Document passage: Begin
After decade, SNOLAB now 'best location in world for future generation experiments'

Over the past decade, SNOLAB in Greater Sudbury has built a reputation among scientists around the globe. The clean space two kilometres underground means it's ideal for research that needs to be conducted away from the cosmic rays found on surface. It's become world-renowned for what it has to offer.

Underground lab celebrating 10 years of offering clean space for multi-disciplinary research

The view inside the SNO+ experiment at SNOLAB deep underground in Greater Sudbury. SNO+ is a physics experiment which searches for neutrinoless double-beta decay. (Supplied by SNOLAB)

Over the past decade, SNOLAB in Greater Sudbury, Ont., has built a reputation among scientists around the globe.

The lab space located 2 km underground means it's ideal for research that needs to be conducted away from the cosmic rays found on the surface. 

There's enough cleanspace for about a dozen multi-disciplinary experiments.

"It's unlike any other underground experience you've ever had," said Clarence Virtue, the interim executive director.

Clarence Virtue, the interim executive director of SNOLAB, sits in front of the HALO (helium and lead observatory) experiment. (Supplied by SNOLAB)

"All over the place, there are these experiments looking for dark matter or looking for neutrinoless double beta decay or looking for supernovae."

SNOLAB is marking ten years since the multi-lab facility officially opened.

Virtue explained that there has been confusion over the years between SNOLAB and the Sudbury Neutrino Observatory (SNO). The latter was a single experiment which finished data collection in 2006. The research from the SNO experiment received the 2015 Nobel Prize for Physics for Art MacDonald.
Document passage: End
Records provided: Begin
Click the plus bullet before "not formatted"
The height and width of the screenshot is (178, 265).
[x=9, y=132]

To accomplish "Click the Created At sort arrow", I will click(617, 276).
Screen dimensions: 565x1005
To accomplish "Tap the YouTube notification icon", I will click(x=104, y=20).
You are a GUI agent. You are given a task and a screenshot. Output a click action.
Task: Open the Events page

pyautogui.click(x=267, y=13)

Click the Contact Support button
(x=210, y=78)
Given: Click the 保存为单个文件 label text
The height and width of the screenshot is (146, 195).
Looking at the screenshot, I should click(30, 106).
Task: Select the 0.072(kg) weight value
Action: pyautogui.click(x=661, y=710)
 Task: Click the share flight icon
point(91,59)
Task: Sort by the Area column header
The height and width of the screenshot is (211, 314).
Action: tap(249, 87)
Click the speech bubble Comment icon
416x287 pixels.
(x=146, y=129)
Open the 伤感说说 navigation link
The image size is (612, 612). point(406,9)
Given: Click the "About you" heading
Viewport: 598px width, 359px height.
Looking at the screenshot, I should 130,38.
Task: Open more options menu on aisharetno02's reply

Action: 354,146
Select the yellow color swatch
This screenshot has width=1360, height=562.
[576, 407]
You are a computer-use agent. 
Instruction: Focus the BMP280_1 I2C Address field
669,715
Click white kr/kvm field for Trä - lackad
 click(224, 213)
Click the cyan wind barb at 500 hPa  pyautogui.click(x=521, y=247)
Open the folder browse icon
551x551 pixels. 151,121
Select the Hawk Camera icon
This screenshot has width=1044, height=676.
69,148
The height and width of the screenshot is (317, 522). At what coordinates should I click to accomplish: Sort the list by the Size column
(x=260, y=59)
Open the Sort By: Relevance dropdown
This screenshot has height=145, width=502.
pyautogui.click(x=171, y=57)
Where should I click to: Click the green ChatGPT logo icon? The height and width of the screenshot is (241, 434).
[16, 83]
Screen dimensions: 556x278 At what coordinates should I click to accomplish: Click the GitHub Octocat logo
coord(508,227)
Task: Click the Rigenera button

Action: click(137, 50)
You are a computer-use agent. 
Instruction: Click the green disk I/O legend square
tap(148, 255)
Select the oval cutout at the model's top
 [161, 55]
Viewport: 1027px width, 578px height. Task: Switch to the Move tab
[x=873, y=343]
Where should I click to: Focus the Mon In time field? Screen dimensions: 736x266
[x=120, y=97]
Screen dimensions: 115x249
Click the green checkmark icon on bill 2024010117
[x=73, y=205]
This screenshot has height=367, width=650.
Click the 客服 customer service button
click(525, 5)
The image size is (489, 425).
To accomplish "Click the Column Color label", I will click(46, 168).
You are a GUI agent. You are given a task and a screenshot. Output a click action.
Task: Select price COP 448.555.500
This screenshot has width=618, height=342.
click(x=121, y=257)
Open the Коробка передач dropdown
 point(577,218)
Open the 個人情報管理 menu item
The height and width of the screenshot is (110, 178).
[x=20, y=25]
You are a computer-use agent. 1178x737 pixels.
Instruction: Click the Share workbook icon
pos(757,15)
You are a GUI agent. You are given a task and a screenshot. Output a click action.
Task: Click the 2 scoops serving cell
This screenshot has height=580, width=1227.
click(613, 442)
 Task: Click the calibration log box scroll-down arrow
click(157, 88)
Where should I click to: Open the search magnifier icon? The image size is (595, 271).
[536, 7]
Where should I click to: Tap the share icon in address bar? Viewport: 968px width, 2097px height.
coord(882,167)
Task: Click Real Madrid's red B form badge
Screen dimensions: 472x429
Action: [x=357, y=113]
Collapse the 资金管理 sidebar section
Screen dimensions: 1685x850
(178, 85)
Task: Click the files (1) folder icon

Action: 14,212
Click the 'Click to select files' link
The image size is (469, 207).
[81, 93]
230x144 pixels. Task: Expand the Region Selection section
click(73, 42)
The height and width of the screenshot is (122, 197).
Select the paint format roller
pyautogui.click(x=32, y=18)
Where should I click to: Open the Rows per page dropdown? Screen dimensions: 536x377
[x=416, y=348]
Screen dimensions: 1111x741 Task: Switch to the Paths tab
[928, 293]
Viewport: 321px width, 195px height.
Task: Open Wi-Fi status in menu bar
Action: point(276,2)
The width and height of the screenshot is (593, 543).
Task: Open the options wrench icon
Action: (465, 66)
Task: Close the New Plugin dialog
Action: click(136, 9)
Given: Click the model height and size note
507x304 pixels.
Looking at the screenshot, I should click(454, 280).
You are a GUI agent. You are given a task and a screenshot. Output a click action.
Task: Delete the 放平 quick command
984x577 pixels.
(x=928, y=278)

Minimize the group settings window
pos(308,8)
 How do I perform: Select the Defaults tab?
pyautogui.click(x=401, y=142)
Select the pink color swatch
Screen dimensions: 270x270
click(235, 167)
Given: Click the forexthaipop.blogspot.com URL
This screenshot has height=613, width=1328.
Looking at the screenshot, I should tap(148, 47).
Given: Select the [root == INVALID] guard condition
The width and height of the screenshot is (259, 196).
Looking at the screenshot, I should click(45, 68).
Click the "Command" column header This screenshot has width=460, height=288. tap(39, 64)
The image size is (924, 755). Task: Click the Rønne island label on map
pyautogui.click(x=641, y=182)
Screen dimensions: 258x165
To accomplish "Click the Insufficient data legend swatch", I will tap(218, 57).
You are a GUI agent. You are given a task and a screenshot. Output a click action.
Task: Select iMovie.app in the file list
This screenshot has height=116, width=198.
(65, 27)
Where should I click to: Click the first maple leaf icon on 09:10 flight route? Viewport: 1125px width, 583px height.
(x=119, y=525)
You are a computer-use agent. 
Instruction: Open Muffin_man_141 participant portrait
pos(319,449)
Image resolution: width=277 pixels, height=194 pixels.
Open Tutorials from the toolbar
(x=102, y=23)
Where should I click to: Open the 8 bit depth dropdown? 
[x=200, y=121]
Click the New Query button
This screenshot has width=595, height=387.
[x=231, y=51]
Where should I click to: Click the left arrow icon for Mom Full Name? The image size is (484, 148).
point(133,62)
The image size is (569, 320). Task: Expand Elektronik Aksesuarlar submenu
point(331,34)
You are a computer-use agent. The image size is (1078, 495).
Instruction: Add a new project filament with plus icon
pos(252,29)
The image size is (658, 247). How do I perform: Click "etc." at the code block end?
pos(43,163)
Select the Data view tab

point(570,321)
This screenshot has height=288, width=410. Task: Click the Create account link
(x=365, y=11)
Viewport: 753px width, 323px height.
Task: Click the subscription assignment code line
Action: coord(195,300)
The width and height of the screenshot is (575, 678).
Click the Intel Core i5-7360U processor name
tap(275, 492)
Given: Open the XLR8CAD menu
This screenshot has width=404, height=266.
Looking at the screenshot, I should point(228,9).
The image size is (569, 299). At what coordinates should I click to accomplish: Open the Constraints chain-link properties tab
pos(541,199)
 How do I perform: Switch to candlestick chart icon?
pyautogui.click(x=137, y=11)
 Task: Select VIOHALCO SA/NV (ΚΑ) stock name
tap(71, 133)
Records provided: End
> _List of tasks_
• A. Check each statement against the SNOLAB article and mark it yes or no, quoting the words that decide it: (i) SNOLAB's lab space is 2 km underground; (ii) the Sudbury Neutrino Observatory finished data collection in 2010; (iii) SNOLAB has cleanspace for about twenty experiments.
• B. Carry on the SNOLAB article past its final sentence.

> _Results for each task_
• A.
(i) Yes: "The lab space located 2 km underground"
(ii) No: "finished data collection in 2006"
(iii) No: "There's enough cleanspace for about a dozen multi-disciplinary experiments."

• B.
SNOLAB is an expansion to the space built for SNO, and allows a number of different teams to conduct experiments. It's become world-renowned for what it has to offer.

Virtue said there are other similar labs around the world, some built into road tunnels, mountains or other mines

"But SNOLAB is the deepest of all the facilities, and that means it has the lowest flux of cosmic rays that penetrate to that depth," he said, adding that they are able to reduce cosmic rays by a factor of 50 million.

"[Researchers] are looking for very rare things that haven't been seen yet, and simply the cosmic rays are a background to these increasingly sensitive experiments," Virtue said.

Using space at SNOLAB has become sought after by scientists from around the world to conduct experiments in particle astrophysics, geology, biology and quantum computing.

"There's lots of things that can be done in the underground environment," Virtue said.

Biology experiments at SNOLAB

"SNOLAB is really the only place in Canada that we can do those experiments," said Christopher Thome who is part of the REPAIR Project. That stands for Researching the Effects of the Presence and Absence of Ionizing Radiation.

It examines the role of low-level, natural background ionizing radiation, which Thome explains we are exposed to daily from sources like cosmic rays from space, and isotopes from soils and rocks. Depending on the results, it would help to understand the role of ionizing radiation in cancer.

The team is in the early stages of the experiment and works with cell line, fruit flies and yeast. 

"In order to conduct those experiments you need a facility like SNOLAB where you can go deep underground to shield out from that cosmic radiation."

Future generation experiments

Virtue said the 'hot topic' in the field right now is the search for what is called neutrinoless double-beta decay

"It's also the future of SNOLAB."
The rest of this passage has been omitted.